Sur la garantie de l’AGS
Il y a lieu de déclarer l’arrêt opposable à l’ AGS et de dire que l’ AGS CGEA de [Localité 10] doit sa garantie selon les modalités de l’article L.3253-8 du code du travail et les plafonds prévus aux articles L.3253-17 et 3252-5 du même code.
Sur les dépens et l’application de l’article 700 du code de procédure civile
Les dépens de première instance et d’appel seront inscrits au passif de la liquidation judiciaire.

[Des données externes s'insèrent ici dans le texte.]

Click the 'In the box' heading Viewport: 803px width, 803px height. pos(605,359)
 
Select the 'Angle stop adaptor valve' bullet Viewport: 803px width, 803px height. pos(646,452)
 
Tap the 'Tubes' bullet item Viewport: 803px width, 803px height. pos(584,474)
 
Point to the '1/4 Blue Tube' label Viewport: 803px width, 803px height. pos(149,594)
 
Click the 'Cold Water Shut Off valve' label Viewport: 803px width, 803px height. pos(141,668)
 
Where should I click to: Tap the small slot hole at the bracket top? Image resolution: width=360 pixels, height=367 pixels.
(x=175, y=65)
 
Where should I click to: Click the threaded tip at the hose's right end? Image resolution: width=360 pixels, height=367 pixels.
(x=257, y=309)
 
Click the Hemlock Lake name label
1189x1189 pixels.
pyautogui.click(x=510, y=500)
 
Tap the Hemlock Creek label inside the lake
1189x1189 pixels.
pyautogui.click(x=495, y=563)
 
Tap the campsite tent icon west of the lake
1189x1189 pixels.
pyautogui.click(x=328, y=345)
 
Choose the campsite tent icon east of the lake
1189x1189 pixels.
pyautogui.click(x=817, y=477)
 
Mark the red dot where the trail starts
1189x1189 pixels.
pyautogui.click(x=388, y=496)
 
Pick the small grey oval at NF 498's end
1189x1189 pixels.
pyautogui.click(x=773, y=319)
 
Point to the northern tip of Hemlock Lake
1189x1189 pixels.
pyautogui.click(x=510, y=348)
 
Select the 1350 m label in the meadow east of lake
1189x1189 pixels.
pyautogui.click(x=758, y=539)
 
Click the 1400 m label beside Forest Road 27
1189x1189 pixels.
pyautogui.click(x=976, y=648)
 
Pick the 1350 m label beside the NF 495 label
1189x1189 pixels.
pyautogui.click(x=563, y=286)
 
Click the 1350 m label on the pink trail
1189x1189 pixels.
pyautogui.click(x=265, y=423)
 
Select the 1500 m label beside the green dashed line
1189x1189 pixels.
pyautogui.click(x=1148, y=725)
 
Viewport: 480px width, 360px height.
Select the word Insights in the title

Il n’y a pas lieu en équité et au regard de la situation de l’employeur de faire application de l’article 700 du code de procédure civile de sorte que le jugement contesté sera infirmé et M. [P] débouté de sa demande à ce titre.
PAR CES MOTIFS
La cour, statuant publiquement, par arrêt réputé contradictoire mis à disposition au greffe,
Confirme le jugement rendu le 28 avril 2023 par le conseil de prud’hommes de Saint-Pierre de la Réunion à l’exception du montant alloué au titre des salaires des mois de janvier et avril 2022, de l’indemnité compensatrice de congés payés et de la somme accordée sur le fondement de l’article 700 du code de procédure civile et sauf à dire que l’ensemble des sommes accordées seront inscrites au passif de M. [H] [W] exerçant sous l’enseigne Signature Distri Océan Océan Indien,
Statuant comme suit sur les chefs infirmés,
Fixe les sommes suivantes au passif de M. [H] [W] exerçant sous l’enseigne Signature Distri Océan Indien :
— 1.832,12 euros brut au titre du salaire du mois de janvier 2022,
— 1.747,56 euros brut au titre du salaire du mois d’avril 2022,
— 5.361,59 euros brut au titre de l’indemnité de licenciement sans cause réelle et sérieuse,
— 1.079,75 euros au titre de l’indemnité de licenciement;
— 3.574,38 euros brut au titre de l’indemnité compensatrice de préavis,
— 357,43 euros brut au titre des congés payés afférents,
— 2.358,57 euros brut au titre de l’indemnité compensatrice de congés payés,
Déclare l’arrêt opposable à l’ AGS et dit que l’ AGS CGEA de [Localité 10] devra sa garantie selon les modalités de l’article L.3253-8 du code du travail et les plafonds prévus aux articles L.3253-17 et 3252-5 du même code,
Dit que les dépens de première instance et d’appel seront inscrits au passif de M. [H] [W] exerçant sous l’enseigne Signature Distri Océan Indien,
Déboute M. [R] [P] de sa demande au titre de l’article 700 du code de procédure civile,
Le présent arrêt a été signé par Madame Corinne JACQUEMIN, Présidente de chambre, et par Mme Nadia HANAFI, greffier, à laquelle la minute de la décision a été remise par le magistrat signataire.